▸ What the task asks
As an exercise, copy out the entries exactly as written.
>>>
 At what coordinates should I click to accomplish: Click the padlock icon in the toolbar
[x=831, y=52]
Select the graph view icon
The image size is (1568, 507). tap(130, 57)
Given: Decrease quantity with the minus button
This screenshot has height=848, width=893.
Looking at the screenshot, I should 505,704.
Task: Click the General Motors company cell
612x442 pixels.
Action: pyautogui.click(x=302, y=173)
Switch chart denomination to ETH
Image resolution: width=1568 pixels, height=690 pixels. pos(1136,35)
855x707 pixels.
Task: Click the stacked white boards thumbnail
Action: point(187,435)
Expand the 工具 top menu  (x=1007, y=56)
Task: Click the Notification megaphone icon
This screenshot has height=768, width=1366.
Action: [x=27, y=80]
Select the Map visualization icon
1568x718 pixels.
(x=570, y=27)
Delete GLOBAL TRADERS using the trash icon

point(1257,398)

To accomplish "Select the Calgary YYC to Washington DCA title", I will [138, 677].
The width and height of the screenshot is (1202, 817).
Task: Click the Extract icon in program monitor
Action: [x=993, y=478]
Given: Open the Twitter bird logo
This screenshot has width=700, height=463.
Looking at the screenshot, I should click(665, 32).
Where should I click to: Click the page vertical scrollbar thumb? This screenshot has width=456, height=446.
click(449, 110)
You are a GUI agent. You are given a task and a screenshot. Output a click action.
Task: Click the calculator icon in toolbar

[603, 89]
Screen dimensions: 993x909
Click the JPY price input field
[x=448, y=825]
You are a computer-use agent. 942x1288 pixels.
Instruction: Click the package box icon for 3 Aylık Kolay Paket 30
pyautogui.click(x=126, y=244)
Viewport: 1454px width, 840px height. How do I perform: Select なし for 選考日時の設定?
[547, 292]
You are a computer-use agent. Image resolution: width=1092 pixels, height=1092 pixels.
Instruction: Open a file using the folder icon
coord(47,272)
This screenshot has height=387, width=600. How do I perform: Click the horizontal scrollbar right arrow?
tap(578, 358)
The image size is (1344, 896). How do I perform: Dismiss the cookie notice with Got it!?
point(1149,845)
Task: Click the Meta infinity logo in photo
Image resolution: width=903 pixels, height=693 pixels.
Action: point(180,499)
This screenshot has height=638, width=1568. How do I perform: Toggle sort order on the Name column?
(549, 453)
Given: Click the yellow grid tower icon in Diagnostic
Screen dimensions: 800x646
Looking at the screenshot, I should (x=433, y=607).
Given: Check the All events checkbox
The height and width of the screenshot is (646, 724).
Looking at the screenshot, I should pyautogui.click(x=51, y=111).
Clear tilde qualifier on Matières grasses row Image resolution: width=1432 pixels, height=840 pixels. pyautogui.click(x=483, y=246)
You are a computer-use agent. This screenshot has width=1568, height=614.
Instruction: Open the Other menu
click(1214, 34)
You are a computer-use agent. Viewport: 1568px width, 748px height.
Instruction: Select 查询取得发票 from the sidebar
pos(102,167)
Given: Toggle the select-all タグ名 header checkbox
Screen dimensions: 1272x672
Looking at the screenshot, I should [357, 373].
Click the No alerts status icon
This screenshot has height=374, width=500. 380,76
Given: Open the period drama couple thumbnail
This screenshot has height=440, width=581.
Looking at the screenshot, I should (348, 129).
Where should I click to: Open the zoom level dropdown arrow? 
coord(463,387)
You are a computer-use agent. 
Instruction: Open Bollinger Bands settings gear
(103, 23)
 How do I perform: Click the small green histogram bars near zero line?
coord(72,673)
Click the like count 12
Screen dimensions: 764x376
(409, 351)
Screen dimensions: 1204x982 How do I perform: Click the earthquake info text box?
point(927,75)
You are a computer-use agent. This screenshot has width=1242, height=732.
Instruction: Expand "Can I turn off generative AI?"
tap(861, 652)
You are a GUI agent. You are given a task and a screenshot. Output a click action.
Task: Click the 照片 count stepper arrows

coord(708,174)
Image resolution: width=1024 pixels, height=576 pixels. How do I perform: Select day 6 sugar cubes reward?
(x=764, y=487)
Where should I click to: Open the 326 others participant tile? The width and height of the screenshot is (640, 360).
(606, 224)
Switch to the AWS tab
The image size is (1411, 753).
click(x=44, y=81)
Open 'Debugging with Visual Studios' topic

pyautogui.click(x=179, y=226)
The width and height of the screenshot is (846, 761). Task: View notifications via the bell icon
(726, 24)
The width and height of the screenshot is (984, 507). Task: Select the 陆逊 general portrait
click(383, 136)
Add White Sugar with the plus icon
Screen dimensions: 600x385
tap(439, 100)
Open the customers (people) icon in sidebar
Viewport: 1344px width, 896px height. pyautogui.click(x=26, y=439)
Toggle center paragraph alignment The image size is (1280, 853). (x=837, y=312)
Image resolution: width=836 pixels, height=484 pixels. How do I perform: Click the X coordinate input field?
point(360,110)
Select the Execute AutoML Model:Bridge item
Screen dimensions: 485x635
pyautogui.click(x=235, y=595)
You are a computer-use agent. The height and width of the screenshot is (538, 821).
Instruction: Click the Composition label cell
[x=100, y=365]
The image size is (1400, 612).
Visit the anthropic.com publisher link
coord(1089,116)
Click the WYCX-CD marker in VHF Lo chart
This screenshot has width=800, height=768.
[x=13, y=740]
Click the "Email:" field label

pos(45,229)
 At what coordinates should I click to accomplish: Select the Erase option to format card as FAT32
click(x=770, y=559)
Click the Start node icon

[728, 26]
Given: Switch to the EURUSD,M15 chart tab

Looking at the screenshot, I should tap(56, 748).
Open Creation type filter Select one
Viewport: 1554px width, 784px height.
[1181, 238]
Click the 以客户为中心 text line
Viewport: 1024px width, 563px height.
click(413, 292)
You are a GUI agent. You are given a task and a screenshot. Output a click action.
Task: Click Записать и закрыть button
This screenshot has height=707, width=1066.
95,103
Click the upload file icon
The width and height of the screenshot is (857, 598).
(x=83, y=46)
<<<
▸ Output for this exercise
 At what coordinates should I click to accomplish: Click the padlock icon in the toolbar
[x=831, y=52]
Select the graph view icon
The image size is (1568, 507). tap(130, 57)
Given: Decrease quantity with the minus button
This screenshot has height=848, width=893.
Looking at the screenshot, I should 505,704.
Task: Click the General Motors company cell
612x442 pixels.
Action: pyautogui.click(x=302, y=173)
Switch chart denomination to ETH
Image resolution: width=1568 pixels, height=690 pixels. pos(1136,35)
855x707 pixels.
Task: Click the stacked white boards thumbnail
Action: point(187,435)
Expand the 工具 top menu  (x=1007, y=56)
Task: Click the Notification megaphone icon
This screenshot has height=768, width=1366.
Action: [x=27, y=80]
Select the Map visualization icon
1568x718 pixels.
(x=570, y=27)
Delete GLOBAL TRADERS using the trash icon

point(1257,398)

To accomplish "Select the Calgary YYC to Washington DCA title", I will [138, 677].
The width and height of the screenshot is (1202, 817).
Task: Click the Extract icon in program monitor
Action: [x=993, y=478]
Given: Open the Twitter bird logo
This screenshot has width=700, height=463.
Looking at the screenshot, I should click(665, 32).
Where should I click to: Click the page vertical scrollbar thumb? This screenshot has width=456, height=446.
click(449, 110)
You are a GUI agent. You are given a task and a screenshot. Output a click action.
Task: Click the calculator icon in toolbar

[603, 89]
Screen dimensions: 993x909
Click the JPY price input field
[x=448, y=825]
You are a computer-use agent. 942x1288 pixels.
Instruction: Click the package box icon for 3 Aylık Kolay Paket 30
pyautogui.click(x=126, y=244)
Viewport: 1454px width, 840px height. How do I perform: Select なし for 選考日時の設定?
[547, 292]
You are a computer-use agent. Image resolution: width=1092 pixels, height=1092 pixels.
Instruction: Open a file using the folder icon
coord(47,272)
This screenshot has height=387, width=600. How do I perform: Click the horizontal scrollbar right arrow?
tap(578, 358)
The image size is (1344, 896). How do I perform: Dismiss the cookie notice with Got it!?
point(1149,845)
Task: Click the Meta infinity logo in photo
Image resolution: width=903 pixels, height=693 pixels.
Action: point(180,499)
This screenshot has height=638, width=1568. How do I perform: Toggle sort order on the Name column?
(549, 453)
Given: Click the yellow grid tower icon in Diagnostic
Screen dimensions: 800x646
Looking at the screenshot, I should (x=433, y=607).
Given: Check the All events checkbox
The height and width of the screenshot is (646, 724).
Looking at the screenshot, I should pyautogui.click(x=51, y=111).
Clear tilde qualifier on Matières grasses row Image resolution: width=1432 pixels, height=840 pixels. pyautogui.click(x=483, y=246)
You are a computer-use agent. This screenshot has width=1568, height=614.
Instruction: Open the Other menu
click(1214, 34)
You are a computer-use agent. Viewport: 1568px width, 748px height.
Instruction: Select 查询取得发票 from the sidebar
pos(102,167)
Given: Toggle the select-all タグ名 header checkbox
Screen dimensions: 1272x672
Looking at the screenshot, I should [357, 373].
Click the No alerts status icon
This screenshot has height=374, width=500. 380,76
Given: Open the period drama couple thumbnail
This screenshot has height=440, width=581.
Looking at the screenshot, I should (348, 129).
Where should I click to: Open the zoom level dropdown arrow? 
coord(463,387)
You are a computer-use agent. 
Instruction: Open Bollinger Bands settings gear
(103, 23)
 How do I perform: Click the small green histogram bars near zero line?
coord(72,673)
Click the like count 12
Screen dimensions: 764x376
(409, 351)
Screen dimensions: 1204x982 How do I perform: Click the earthquake info text box?
point(927,75)
You are a computer-use agent. This screenshot has width=1242, height=732.
Instruction: Expand "Can I turn off generative AI?"
tap(861, 652)
You are a GUI agent. You are given a task and a screenshot. Output a click action.
Task: Click the 照片 count stepper arrows

coord(708,174)
Image resolution: width=1024 pixels, height=576 pixels. How do I perform: Select day 6 sugar cubes reward?
(x=764, y=487)
Where should I click to: Open the 326 others participant tile? The width and height of the screenshot is (640, 360).
(606, 224)
Switch to the AWS tab
The image size is (1411, 753).
click(x=44, y=81)
Open 'Debugging with Visual Studios' topic

pyautogui.click(x=179, y=226)
The width and height of the screenshot is (846, 761). Task: View notifications via the bell icon
(726, 24)
The width and height of the screenshot is (984, 507). Task: Select the 陆逊 general portrait
click(383, 136)
Add White Sugar with the plus icon
Screen dimensions: 600x385
tap(439, 100)
Open the customers (people) icon in sidebar
Viewport: 1344px width, 896px height. pyautogui.click(x=26, y=439)
Toggle center paragraph alignment The image size is (1280, 853). (x=837, y=312)
Image resolution: width=836 pixels, height=484 pixels. How do I perform: Click the X coordinate input field?
point(360,110)
Select the Execute AutoML Model:Bridge item
Screen dimensions: 485x635
pyautogui.click(x=235, y=595)
You are a computer-use agent. The height and width of the screenshot is (538, 821).
Instruction: Click the Composition label cell
[x=100, y=365]
The image size is (1400, 612).
Visit the anthropic.com publisher link
coord(1089,116)
Click the WYCX-CD marker in VHF Lo chart
This screenshot has width=800, height=768.
[x=13, y=740]
Click the "Email:" field label

pos(45,229)
 At what coordinates should I click to accomplish: Select the Erase option to format card as FAT32
click(x=770, y=559)
Click the Start node icon

[728, 26]
Given: Switch to the EURUSD,M15 chart tab

Looking at the screenshot, I should tap(56, 748).
Open Creation type filter Select one
Viewport: 1554px width, 784px height.
[1181, 238]
Click the 以客户为中心 text line
Viewport: 1024px width, 563px height.
click(413, 292)
You are a GUI agent. You are given a task and a screenshot. Output a click action.
Task: Click Записать и закрыть button
This screenshot has height=707, width=1066.
95,103
Click the upload file icon
The width and height of the screenshot is (857, 598).
(x=83, y=46)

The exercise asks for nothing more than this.